Its hard without sound (no speakers at work) and the initial impact could be written off as completely careles but from the feed back I take he incriminates in sound?


----------



## Glow worm (22 May 2014)

Let's just hope that when this half wit's motorbike gets sent to the crusher, he doesn't decide to get himself a bicycle


----------



## KneesUp (22 May 2014)

HLaB said:


> Its hard without sound (no speakers at work) and the initial impact could be written off as completely careles but from the feed back I take he incriminates in sound?


 
The voice of the graphic designer (Alex Mitchell) who rides the Ducati motorbike is the first one you hear after the collision between his motorbike and the cyclist near Buckingham Palace, London. His first words to the cyclist, whilst he is still lying in the road are "What the hell are you doing on your phone anyway?"

It's a bit hard to hear what the cyclist says but Alex Mitchell repeatedly asks why the cyclist was on the phone. 

He seems quite aggressive, and doesn't seem very concerned about the well-being of the cyclist knocked from his bicycle.


----------



## totallyfixed (22 May 2014)

Watched the video, assuming [I may have missed this, long thread] it is London, does this explain why there were so many witnesses queuing up to give support to the cyclist? Nobody wants to know, lovely people.
The bit where the motorcyclist offers a handshake is beyond belief, the fact the the cyclist shook it had me cringing. If that had been me, on leaving the scene I'm sure I would have been so shook up that I would have wobbled and accidentally fallen against his motorbike.


----------



## deptfordmarmoset (22 May 2014)

totallyfixed said:


> Watched the video, assuming [I may have missed this, long thread] it is London, does this explain why there were so many witnesses queuing up to give support to the cyclist? Nobody wants to know, lovely people.
> The bit where the motorcyclist offers a handshake is beyond belief, the fact the the cyclist shook it had me cringing. If that had been me, on leaving the scene I'm sure I would have been so shook up that I would have wobbled and accidentally fallen against his motorbike.

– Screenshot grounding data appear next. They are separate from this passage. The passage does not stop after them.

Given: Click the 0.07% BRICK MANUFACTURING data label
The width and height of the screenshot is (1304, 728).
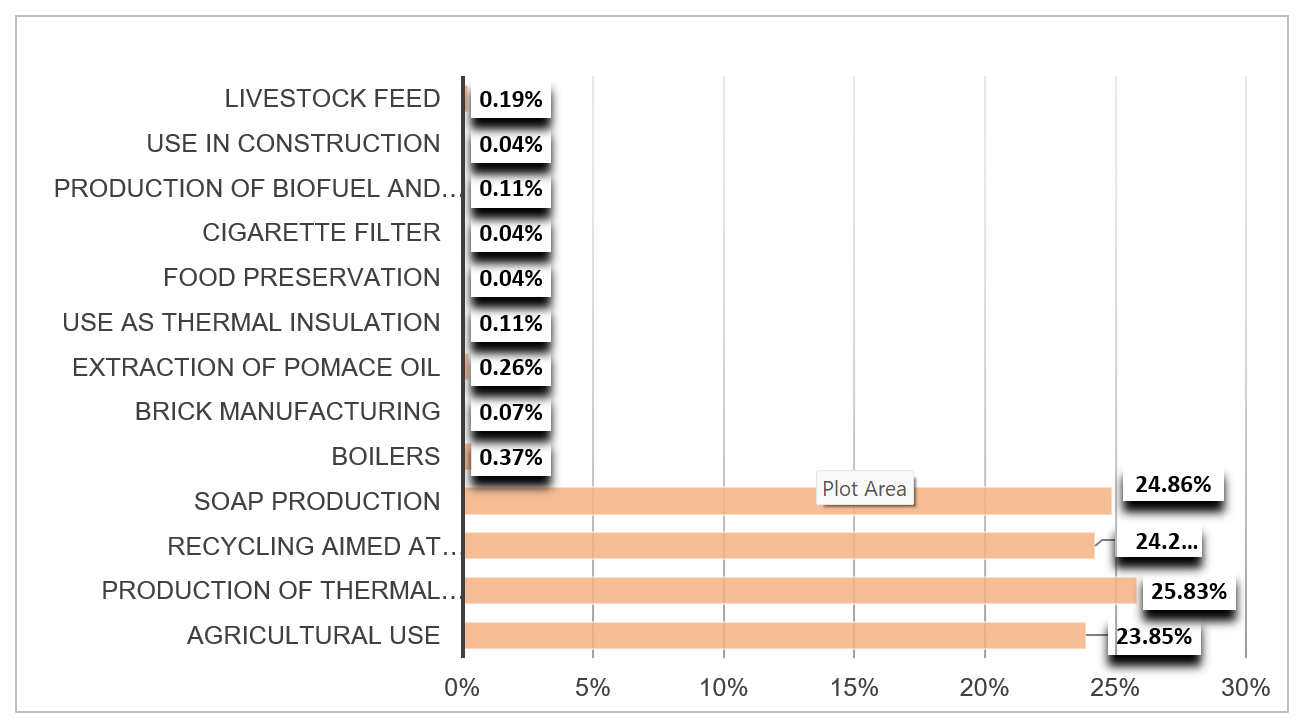Looking at the screenshot, I should point(511,413).
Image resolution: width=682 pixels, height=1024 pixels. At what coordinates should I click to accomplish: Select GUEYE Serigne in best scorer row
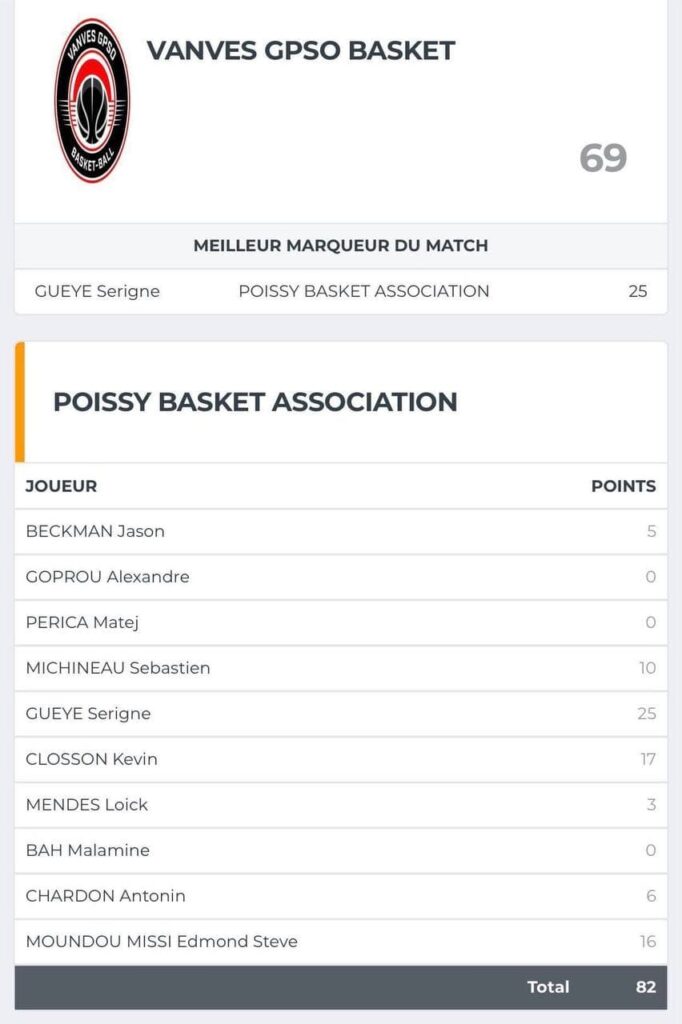tap(97, 291)
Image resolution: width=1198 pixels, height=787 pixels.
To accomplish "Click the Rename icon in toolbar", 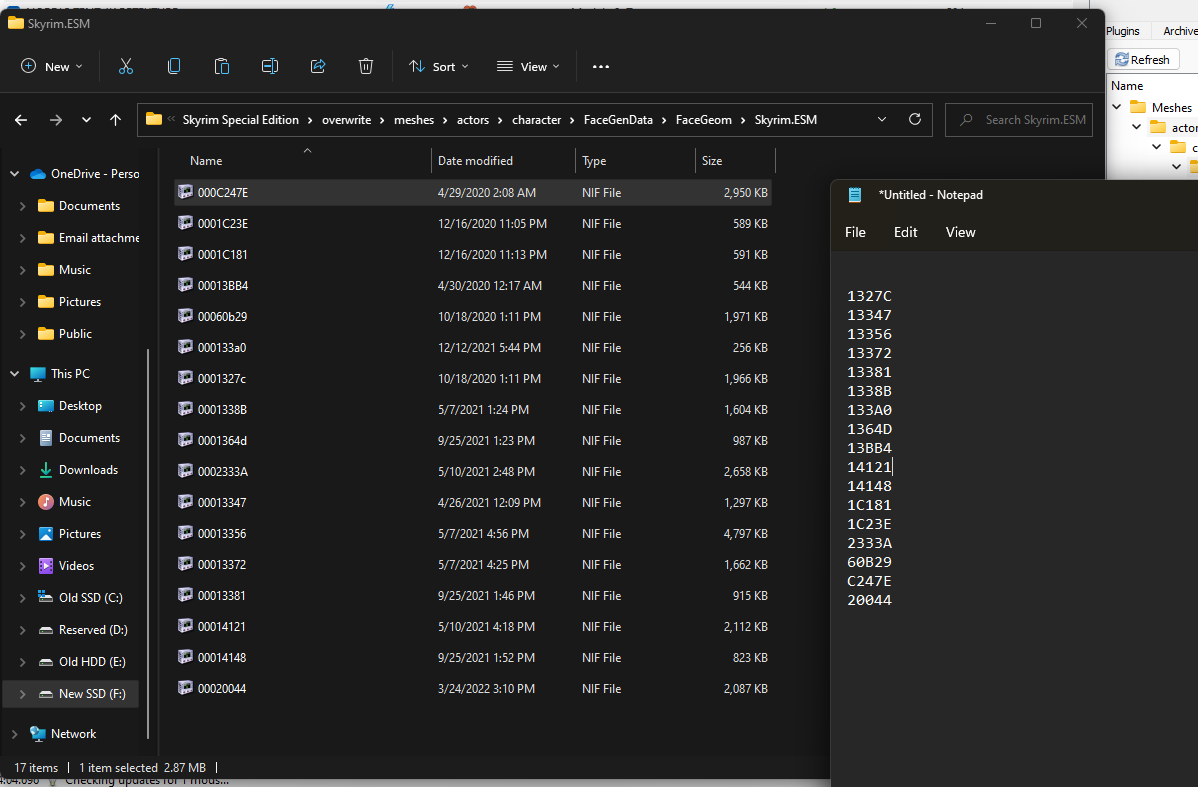I will [270, 66].
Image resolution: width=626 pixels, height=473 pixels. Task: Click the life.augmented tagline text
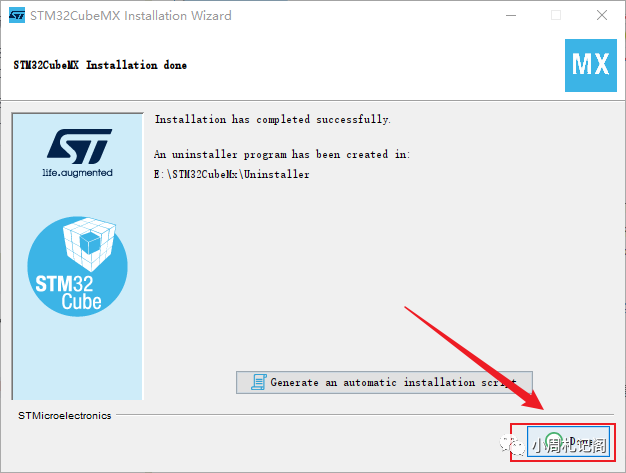point(77,173)
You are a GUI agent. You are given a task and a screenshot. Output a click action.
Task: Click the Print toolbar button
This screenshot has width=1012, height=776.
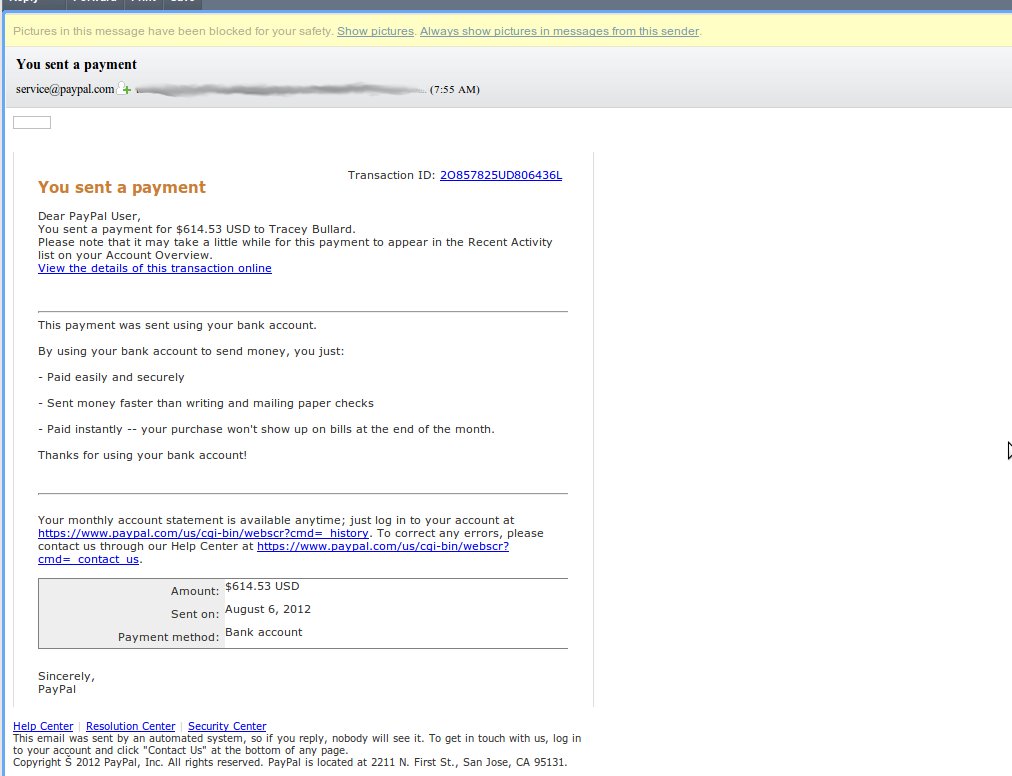coord(141,3)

It's right alongside Buckingham Palace and they end up discussing things on the traffic-free bit of road in front of the palace.


----------



## ManiaMuse (22 May 2014)

gaz said:


> The only problem with that is the people of live leak would take the side of the motorcyclist. The people on there are not an intelligent bunch.


I think it might be worth it just for the number of views.


----------



## KneesUp (22 May 2014)

Things we know:

The video showing a Ducati motorcycle colliding with a cyclist near Buckingham Palace in London was origianlly on a youtube channel called DucatiDragons.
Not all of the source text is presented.